Aug 30, 2012 at 10:49 PM | Unregistered Commenterjones

Not so, TTY - please read The Economist. Potatoes have also become a commercial crop.

Aug 30, 2012 at 11:02 PM | Unregistered CommenterRussell

Without being too po-faced I trust that your dusting off of ancient quips is not meant to suggest that punctuation is not important?
Aug 30, 2012 at 8:27 AM Alleagra


Punctuation, like spelling, is important. But there are more important things.

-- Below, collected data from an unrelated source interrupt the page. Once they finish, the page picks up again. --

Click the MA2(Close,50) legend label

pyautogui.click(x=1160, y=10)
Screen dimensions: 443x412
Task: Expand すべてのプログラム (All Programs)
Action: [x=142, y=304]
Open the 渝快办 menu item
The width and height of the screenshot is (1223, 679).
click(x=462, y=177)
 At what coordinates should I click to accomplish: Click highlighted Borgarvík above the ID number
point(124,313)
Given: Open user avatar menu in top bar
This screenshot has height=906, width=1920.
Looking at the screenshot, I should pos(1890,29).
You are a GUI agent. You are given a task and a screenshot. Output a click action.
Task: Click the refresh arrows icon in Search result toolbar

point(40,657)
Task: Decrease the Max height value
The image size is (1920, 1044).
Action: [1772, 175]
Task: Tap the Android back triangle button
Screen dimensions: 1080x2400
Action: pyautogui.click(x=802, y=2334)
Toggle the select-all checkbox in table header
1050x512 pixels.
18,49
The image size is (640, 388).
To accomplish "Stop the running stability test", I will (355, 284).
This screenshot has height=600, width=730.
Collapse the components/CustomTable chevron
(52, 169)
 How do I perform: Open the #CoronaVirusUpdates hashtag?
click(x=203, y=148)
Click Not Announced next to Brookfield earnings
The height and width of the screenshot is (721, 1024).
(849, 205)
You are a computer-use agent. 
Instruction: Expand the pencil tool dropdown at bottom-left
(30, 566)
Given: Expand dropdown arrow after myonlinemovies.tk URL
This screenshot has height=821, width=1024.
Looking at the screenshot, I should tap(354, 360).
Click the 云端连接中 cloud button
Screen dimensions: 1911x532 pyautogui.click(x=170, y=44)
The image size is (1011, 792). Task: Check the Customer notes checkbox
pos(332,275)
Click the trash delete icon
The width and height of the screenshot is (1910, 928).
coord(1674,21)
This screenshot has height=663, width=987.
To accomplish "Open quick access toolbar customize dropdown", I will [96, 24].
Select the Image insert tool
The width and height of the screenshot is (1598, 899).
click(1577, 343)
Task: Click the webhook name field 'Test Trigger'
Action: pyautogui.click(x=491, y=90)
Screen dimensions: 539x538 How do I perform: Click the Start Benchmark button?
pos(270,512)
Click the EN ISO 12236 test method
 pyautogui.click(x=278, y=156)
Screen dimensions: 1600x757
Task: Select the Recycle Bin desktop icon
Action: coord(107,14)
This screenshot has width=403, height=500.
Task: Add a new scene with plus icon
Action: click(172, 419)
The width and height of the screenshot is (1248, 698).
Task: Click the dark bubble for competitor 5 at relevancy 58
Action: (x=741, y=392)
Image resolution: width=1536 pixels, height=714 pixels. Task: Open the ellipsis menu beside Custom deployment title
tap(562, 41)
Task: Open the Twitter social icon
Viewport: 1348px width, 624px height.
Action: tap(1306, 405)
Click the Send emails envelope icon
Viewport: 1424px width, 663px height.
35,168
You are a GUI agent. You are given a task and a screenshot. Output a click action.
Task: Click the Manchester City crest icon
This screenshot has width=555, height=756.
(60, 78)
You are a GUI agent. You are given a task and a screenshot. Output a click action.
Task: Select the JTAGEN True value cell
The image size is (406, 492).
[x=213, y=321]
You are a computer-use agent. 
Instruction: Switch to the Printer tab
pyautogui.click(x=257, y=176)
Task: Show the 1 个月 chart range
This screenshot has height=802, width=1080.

If someone points out an error - ok, if they really feel they must. But there is a difference between simply pointing out an error and commenting on it with an air of exasperated superiority and an implication that its presence is due to someone's lack of education.


But commenting on a punctuation error with an air of long-suffering exasperation suggests that, for the commenter, the punctuation error made the whole thing worthless.

Aug 31, 2012 at 1:19 AM | Unregistered Commentersplitpin

[plse disregard the last paragraph of my 1:19 AM post - I thought I had deleted it]

Aug 31, 2012 at 1:23 AM | Unregistered Commentersplitpin
Aug 31, 2012 at 2:45 AM | Unregistered CommenterRussell

Robert Blair, you win.

Aug 31, 2012 at 3:49 AM | Unregistered CommentersHx

The production is good and I think it gets the message across to a general audience well. I think the most important part was the line about desensitizing the public with false and exaggerated alarms. Just look at the barrage of crap we hear on a daily basis. McDonald's causes cancer, diet soda causes cancer. high fructose corn syrup will kill you, saturated fats, trans-fats, climate change, zombie apocalypse, salt, mercury in fish, sugar, white bread, plastic bottles, drought, flood, famine, terrorism, economic collapse...and finally, stress. Just writing this makes me want to fry up some bacon for a nice BLT!

Aug 31, 2012 at 11:25 AM | Unregistered CommenterEric H.